- _EXCERPTED RECORDS_
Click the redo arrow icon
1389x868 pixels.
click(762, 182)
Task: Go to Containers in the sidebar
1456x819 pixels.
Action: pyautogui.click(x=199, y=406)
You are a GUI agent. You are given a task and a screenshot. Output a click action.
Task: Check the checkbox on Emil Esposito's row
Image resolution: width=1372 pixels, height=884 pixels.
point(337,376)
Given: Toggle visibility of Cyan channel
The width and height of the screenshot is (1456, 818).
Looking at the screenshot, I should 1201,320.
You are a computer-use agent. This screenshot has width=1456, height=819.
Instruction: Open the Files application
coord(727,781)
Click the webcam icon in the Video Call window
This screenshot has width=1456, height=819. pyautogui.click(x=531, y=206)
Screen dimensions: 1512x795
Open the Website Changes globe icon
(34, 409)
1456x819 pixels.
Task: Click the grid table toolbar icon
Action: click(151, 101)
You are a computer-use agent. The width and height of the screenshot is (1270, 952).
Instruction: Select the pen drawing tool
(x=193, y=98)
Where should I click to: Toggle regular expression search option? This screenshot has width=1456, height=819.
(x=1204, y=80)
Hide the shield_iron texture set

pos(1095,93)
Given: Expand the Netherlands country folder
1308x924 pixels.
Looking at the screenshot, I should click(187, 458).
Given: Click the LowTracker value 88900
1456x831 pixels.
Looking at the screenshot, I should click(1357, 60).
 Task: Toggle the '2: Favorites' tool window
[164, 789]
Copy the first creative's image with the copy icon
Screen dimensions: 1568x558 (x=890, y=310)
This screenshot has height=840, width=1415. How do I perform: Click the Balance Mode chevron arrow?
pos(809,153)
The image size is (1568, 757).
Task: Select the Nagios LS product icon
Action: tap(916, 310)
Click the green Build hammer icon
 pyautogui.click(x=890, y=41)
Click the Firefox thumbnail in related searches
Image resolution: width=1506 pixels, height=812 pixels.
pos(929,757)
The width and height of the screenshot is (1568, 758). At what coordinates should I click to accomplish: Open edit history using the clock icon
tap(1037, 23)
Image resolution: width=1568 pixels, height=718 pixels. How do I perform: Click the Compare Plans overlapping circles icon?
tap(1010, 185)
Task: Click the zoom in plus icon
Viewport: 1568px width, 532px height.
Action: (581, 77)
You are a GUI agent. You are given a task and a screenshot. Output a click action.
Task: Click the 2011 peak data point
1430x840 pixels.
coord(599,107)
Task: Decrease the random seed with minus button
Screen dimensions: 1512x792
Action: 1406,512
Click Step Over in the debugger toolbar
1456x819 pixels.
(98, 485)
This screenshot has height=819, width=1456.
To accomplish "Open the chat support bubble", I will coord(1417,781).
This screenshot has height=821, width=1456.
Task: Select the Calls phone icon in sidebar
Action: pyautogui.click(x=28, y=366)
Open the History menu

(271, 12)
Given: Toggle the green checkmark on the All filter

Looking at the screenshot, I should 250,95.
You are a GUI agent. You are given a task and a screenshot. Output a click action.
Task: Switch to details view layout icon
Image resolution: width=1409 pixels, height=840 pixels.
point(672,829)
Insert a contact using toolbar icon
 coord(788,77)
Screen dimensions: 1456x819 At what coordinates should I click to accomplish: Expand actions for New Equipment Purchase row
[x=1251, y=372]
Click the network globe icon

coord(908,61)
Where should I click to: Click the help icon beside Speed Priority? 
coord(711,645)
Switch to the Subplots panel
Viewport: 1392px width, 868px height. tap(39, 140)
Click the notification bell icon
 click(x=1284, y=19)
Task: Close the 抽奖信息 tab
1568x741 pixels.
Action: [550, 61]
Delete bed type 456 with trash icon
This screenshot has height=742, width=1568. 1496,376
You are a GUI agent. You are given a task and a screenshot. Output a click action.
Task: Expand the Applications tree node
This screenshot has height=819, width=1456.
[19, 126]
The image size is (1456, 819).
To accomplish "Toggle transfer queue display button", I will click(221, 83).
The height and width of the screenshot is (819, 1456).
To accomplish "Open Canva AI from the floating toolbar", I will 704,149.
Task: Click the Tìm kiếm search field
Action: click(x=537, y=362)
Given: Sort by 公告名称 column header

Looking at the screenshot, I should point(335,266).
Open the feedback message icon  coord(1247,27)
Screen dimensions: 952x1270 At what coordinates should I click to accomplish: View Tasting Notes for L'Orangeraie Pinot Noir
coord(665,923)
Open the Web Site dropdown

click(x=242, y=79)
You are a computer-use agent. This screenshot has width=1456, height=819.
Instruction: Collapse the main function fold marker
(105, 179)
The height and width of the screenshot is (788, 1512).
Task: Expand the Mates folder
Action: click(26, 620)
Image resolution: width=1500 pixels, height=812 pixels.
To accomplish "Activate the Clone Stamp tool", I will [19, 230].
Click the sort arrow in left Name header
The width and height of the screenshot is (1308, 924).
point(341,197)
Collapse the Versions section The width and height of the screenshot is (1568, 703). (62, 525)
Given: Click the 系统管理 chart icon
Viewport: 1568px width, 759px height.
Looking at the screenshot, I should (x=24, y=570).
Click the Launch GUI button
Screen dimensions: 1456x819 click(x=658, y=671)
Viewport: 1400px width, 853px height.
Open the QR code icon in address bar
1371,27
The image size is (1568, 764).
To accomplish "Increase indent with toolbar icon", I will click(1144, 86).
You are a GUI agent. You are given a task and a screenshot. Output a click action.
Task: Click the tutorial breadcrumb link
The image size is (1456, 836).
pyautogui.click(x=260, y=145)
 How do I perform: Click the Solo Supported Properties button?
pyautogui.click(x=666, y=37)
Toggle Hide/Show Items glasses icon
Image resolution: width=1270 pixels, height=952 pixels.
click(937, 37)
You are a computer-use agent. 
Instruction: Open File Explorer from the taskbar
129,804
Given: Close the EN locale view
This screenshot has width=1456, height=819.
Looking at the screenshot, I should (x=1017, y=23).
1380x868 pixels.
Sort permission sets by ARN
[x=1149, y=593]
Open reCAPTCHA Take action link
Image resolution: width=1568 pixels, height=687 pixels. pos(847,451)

- _AIM OF THE EXERCISE_
Select, from the listing, all lines that include the word "computer".

- _RESPONSE AREA_
You are a computer-use agent. This screenshot has width=1456, height=819.
You are a computer-use agent. The width and height of the screenshot is (1270, 952).
You are a computer-use agent. This screenshot has width=1456, height=819.
You are a computer-use agent. 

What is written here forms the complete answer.